設問 1 - 記録の「Geschäftskonto für GmbH (40, 534)」を含む行から「Steuerberaterverzeichnis (97, 546)」を含む行までを、「Ausgabenverwaltung」を「Ausgabenmanagement」に差し替えて更新し、その行だけを示すこと。ほかの部分は一切変えない。

抜粋本文 -
════════════════
池松簡単にいうと、男と女の話、人と人の話、彼らの見つめ方というか眼差しに惹かれたんです。荒井さんが30年前に書いた脚本が、当時は映画にならずここまで流れてきた、ということにも惹かれました。あと、この映画で描かれている孤独は、観た人のすごく個人的な孤独としても刺さると思うんです、きっと。
──というのは?
池松今はあまりにも情報量が多くて、自分で(自分の気持ちに)勝手にストッパーをかけている気がするんです。だからこそこの映画のふたりは、あまりにも心のままに、恥ずかしげもなく気持ちをぶつけあっていてうらやましいと思いましたし、よっぽど心がきれいなんだなとも思いました。情報量が多いと、きれいなものであっても捉えることが難しくなる。そこに数滴の毒を垂らすことで浮かび上がってくるものがある。
──やはり、聞いているだけでも難しい役だった気がします。
池松僕はそういう方が楽なんです。「今回演じたのはこういう役ですね」と言われるのが好きじゃなくて、自分で「こういう役です」と話すのも好きじゃないんです。それは心のどこかで、そんなに簡単に他人のことを分かるわけないでしょ? て思っているからかもしれないし、2時間で分かってたまるかって思っているのかもしれない……(苦笑)。
──それを分かりたいと思うことが観客にとっての「おもしろい」に繋がるのかもしれないですね。演じた洋は、決してプレイボーイじゃないし計算高くもないですが、正直であるがゆえのズルさがあります。同じ男として、池松さんは洋をどう捉えましたか?
════════════════
設問 2 - 映画について池松が語るインタビューの続きを、途切れたところから書くこと。
════════════════
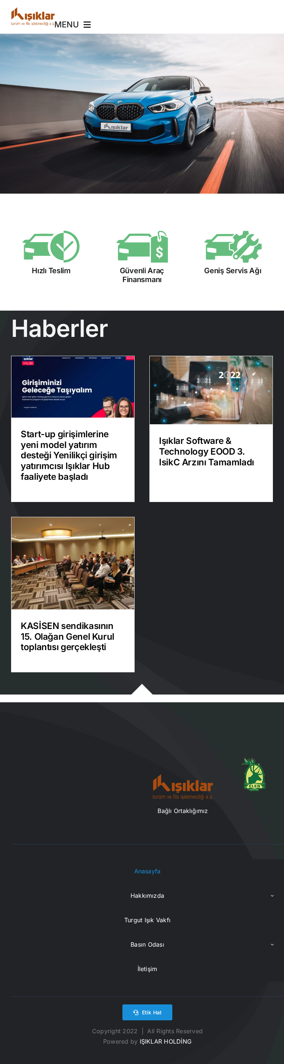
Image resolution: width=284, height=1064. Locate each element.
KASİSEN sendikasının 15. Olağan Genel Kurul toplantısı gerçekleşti (67, 636)
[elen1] (254, 760)
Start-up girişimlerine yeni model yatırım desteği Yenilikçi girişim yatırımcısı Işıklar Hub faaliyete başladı (69, 455)
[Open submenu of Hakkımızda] (272, 896)
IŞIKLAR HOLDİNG (165, 1041)
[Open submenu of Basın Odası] (272, 945)
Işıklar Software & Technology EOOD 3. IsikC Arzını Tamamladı (206, 451)
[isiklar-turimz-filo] (33, 10)
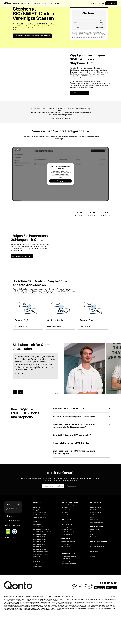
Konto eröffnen (111, 3)
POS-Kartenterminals (38, 566)
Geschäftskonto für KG (39, 544)
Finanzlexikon (93, 536)
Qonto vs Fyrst (65, 544)
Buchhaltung (64, 522)
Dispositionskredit (66, 512)
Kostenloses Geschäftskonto (40, 551)
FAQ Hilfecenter (94, 529)
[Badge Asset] (101, 583)
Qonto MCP (93, 556)
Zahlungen (35, 564)
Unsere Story (93, 505)
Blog (91, 534)
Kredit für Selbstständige (68, 505)
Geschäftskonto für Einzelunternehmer (43, 527)
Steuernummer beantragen (40, 512)
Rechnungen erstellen (38, 559)
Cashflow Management (67, 532)
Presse (92, 517)
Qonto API (93, 554)
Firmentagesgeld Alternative (40, 554)
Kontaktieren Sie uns (95, 507)
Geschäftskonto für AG (39, 541)
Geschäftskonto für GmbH (40, 534)
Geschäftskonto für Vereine (40, 549)
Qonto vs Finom (65, 546)
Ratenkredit (64, 514)
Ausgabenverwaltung (67, 529)
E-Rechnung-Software (67, 527)
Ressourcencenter (95, 532)
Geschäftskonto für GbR (39, 539)
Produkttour (43, 137)
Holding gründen (37, 510)
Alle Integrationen (95, 544)
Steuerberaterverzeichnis (97, 546)
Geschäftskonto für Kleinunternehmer (43, 532)
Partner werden (94, 551)
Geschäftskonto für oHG (39, 546)
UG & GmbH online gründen (40, 505)
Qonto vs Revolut (66, 549)
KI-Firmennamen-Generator (68, 556)
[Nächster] (20, 392)
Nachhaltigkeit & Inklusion (97, 522)
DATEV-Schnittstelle (67, 524)
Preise (8, 504)
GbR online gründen (38, 507)
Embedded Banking (66, 534)
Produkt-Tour (93, 510)
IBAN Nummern (65, 558)
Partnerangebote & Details (97, 549)
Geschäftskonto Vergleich (68, 541)
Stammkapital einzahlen (39, 517)
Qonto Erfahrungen (95, 512)
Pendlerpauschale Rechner (68, 563)
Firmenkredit (64, 507)
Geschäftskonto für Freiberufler (41, 529)
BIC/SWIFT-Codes (66, 561)
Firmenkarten (36, 561)
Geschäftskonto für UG (39, 536)
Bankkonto (73, 70)
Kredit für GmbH (65, 510)
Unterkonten (36, 556)
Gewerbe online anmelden (40, 514)
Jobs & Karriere (94, 514)
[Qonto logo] (7, 3)
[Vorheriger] (15, 392)
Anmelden (101, 3)
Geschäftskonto (94, 85)
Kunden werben (94, 519)
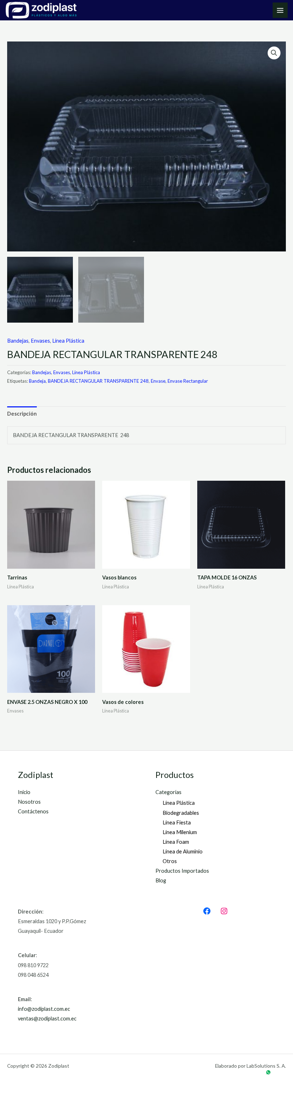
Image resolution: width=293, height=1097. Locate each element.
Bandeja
════════════════
記述解答 1 -
Geschäftskonto für GmbH (40, 534)
Geschäftskonto für Vereine (40, 549)
Qonto vs Finom (65, 546)
Ratenkredit (64, 514)
Ausgabenmanagement (67, 529)
E-Rechnung-Software (67, 527)
Ressourcencenter (95, 532)
Geschäftskonto für GbR (39, 539)
Produkttour (43, 137)
Holding gründen (37, 510)
Alle Integrationen (95, 544)
Steuerberaterverzeichnis (97, 546)

記述解答 2 -
池松(僕の芝居は)その時々に感じていたものを演じていただけで、気まぐれです(笑)。というのは、演技というのは心さえあれば、何をやっても正解だと思っているので。ただ、悪い男だとは思っていないです。そう思ってしまったら演じられない。でも、ズルさにしても、狙っているのか純粋ゆえなのか曖昧なところに僕自身惹かれたし、魅力を感じました。
一段落してここからどうしようか…
池松そういう感覚的な言葉を現場でもよく使っていましたね。
──その格闘の相手である、市川さんの演じた恵美子という女性について。池松さん自身は彼女をどう思う?
池松恵美子は「魅力的です」とは言いがたい女性ですけど、恵美子も洋も、女と男のお互いの本質をついてしまう相手だったんでしょうね。それは荒井さんが脚本の段階で描いてくれていたので、僕らはそれを演じればいいだけでした。
──この映画を観て、男と女はやっぱり違う生き物なんだなと思ったんですが……。
池松よく分からないですけど……僕も違う、と思いますね。
──その分からないなかで、この映画に参加して良かったなと思うことは?
池松たくさん、ありますよ。30年間ころがり続けてきた本(脚本)をちゃんと映画にできたということはものすごく嬉しいことだし、僕の今の年齢で、安藤さんと荒井さんのタッグに出会えたというのも大きいことです。安藤さんの作品は『blue』と『ココロとカラダ』を観ています。何に惹かれて観たのかは覚えていないけれど、それも感覚でしかないんですよね。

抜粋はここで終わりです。